Machine learning has changed the way many people think about computing and future technology. There are always new tools coming out with integrated machine learning. The intent with these tools revolves around simplifying processes and collecting an abundance of data, sometimes data you wouldn’t even think of, like certain metadata. Benedict Evans recently wrote a piece, “Ways to Think About Machine Learning,” to go over the benefits and how to eliminate negative stigmas about machine learning.
Enterprise computing is increasingly reliant on analytics and utilization of data. Data is often difficult to peruse manually. This is exacerbated by the increase in implicit and inferred data, as well as metadata. Machine learning finds patterns in these datasets, giving IT teams more insight into their systems and workloads.
Evans points out that many people see data collection as a negative process made worse by intricate machine learning tools. He says that an unhelpful way of thinking about machine learning is to say, “data is the new oil” or “Google and China have all the data.” This kind of stigma against machine learning makes it sound like a dystopia where people’s only value is the data they create.
Instead of thinking about machine learning in a defensive way, Evans encourages people to think of it as an avenue to technological improvement. He specifically points out relational databases as a more positive way to think about machine learning.
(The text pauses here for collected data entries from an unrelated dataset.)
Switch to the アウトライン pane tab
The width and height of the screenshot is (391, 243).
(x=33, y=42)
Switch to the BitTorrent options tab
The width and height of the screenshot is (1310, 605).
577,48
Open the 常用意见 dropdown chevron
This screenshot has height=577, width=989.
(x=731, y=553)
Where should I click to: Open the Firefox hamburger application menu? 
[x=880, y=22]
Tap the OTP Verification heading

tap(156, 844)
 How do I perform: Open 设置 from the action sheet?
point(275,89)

Parallels to Relational Databases
Relational databases were a computing advancement in the 1970s that made it easier to understand data. Original databases weren’t effectively able to show specific details; Evans uses the example of a database showing you “all customers who bought this product and live in this city.” This level of insight would require a customer engineering project, which was clearly not ideal.
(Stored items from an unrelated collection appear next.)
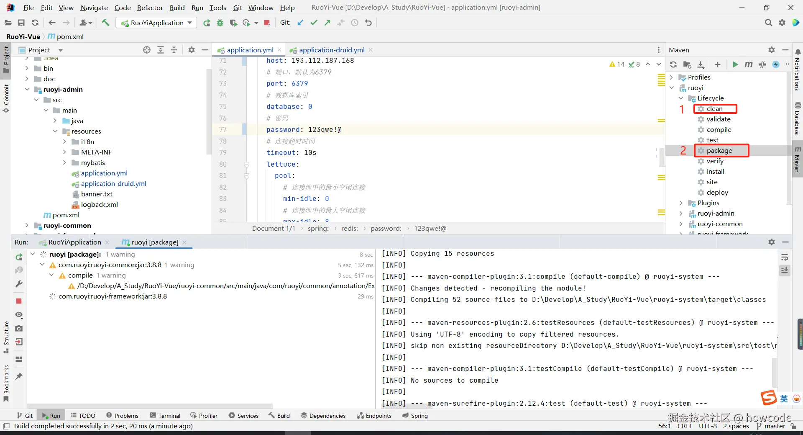Select the install lifecycle goal
The height and width of the screenshot is (435, 803).
click(x=715, y=172)
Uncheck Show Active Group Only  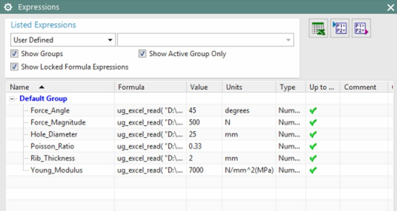[142, 54]
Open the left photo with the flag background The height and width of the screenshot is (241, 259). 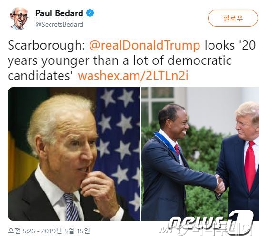(x=74, y=154)
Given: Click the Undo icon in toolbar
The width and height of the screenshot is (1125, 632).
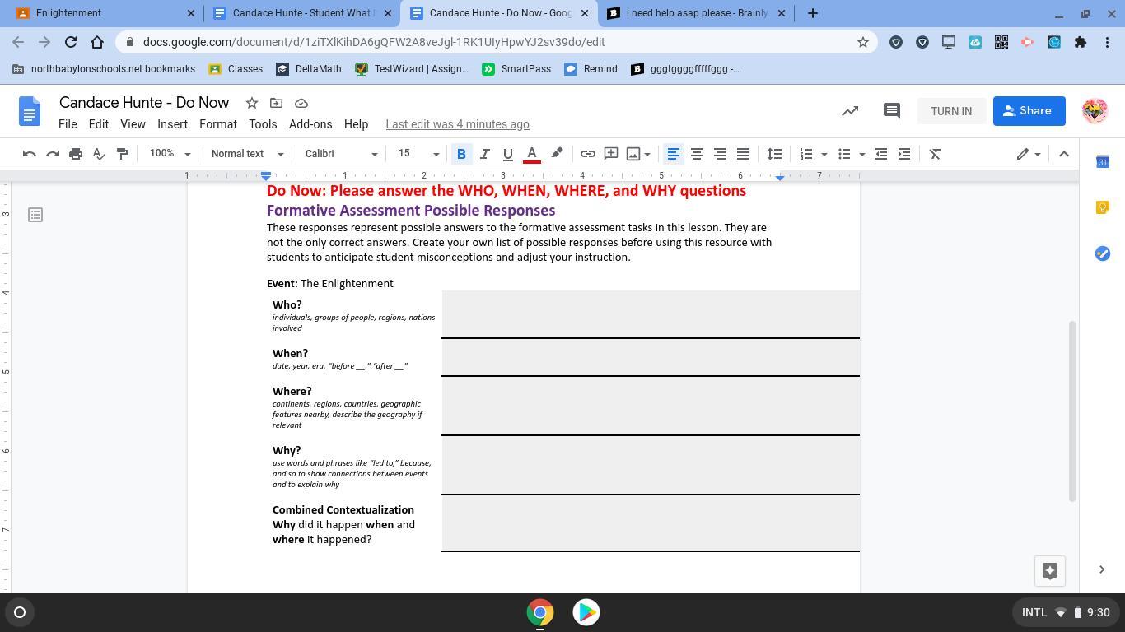Looking at the screenshot, I should [x=29, y=154].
Early computing teams needed a way to effectively measure data to acquire valuable business intelligence. Data has always driven enterprise computing, but its efficiency has been inconsistent. Relational databases changed the way enterprises thought about data because it built a more consistent and easier to use database. Oracle and SAP were only possible with relational databases.
Evans believes people should see machine learning in a similar way. Enterprises and technology companies benefitted greatly from relational databases, but machine learning further enhances the way we see and use data.
Machine learning gives enterprises more detailed results when researching their data. People will be able to ask questions to their data as well. Evans uses the example of a lawyer being able to search for ‘angry’ or ‘anxious’ emails, which is far more effective than searching through specific keywords. Machine learning will also allow new data types, such as video, images, or audio.
Almost all enterprise technology solutions rely on data in some way or another. Network monitoring tools use machine learning to enhance automation and make networks more secure. Machine learning provides the ability to recognize abnormal user behavior to prevent attacks and lock threats out. Earlier this year, Tesla’s cloud platform was being used by cryptojackers for several months without anyone noticing. A machine learning security tool would have allowed the company to recognize they were using more processing power than normal.
It’s easy to recognize the benefits machine learning could have in the cloud. The cloud is used for almost anything in today’s enterprise computing space. One area that will see an obvious benefit is cloud application workloads. Developers won’t be as worried about using unsecure code in the application, as the machine learning tool will recognize and eliminate this. From there, application performance monitoring will be more efficient, as automated data collection and reporting will alert developers of any problems they may not have noticed.
Some have gone as far as saying automation could be making business decisions soon. Human error is often the cause of any business, IT team, or even a nation’s downfall. For example, Blockbuster attempted to purchase Circuit City but denied a paltry $50million offer to buy Netflix. Automated tools could be used to predict future outcomes, which would be invaluable for any industry.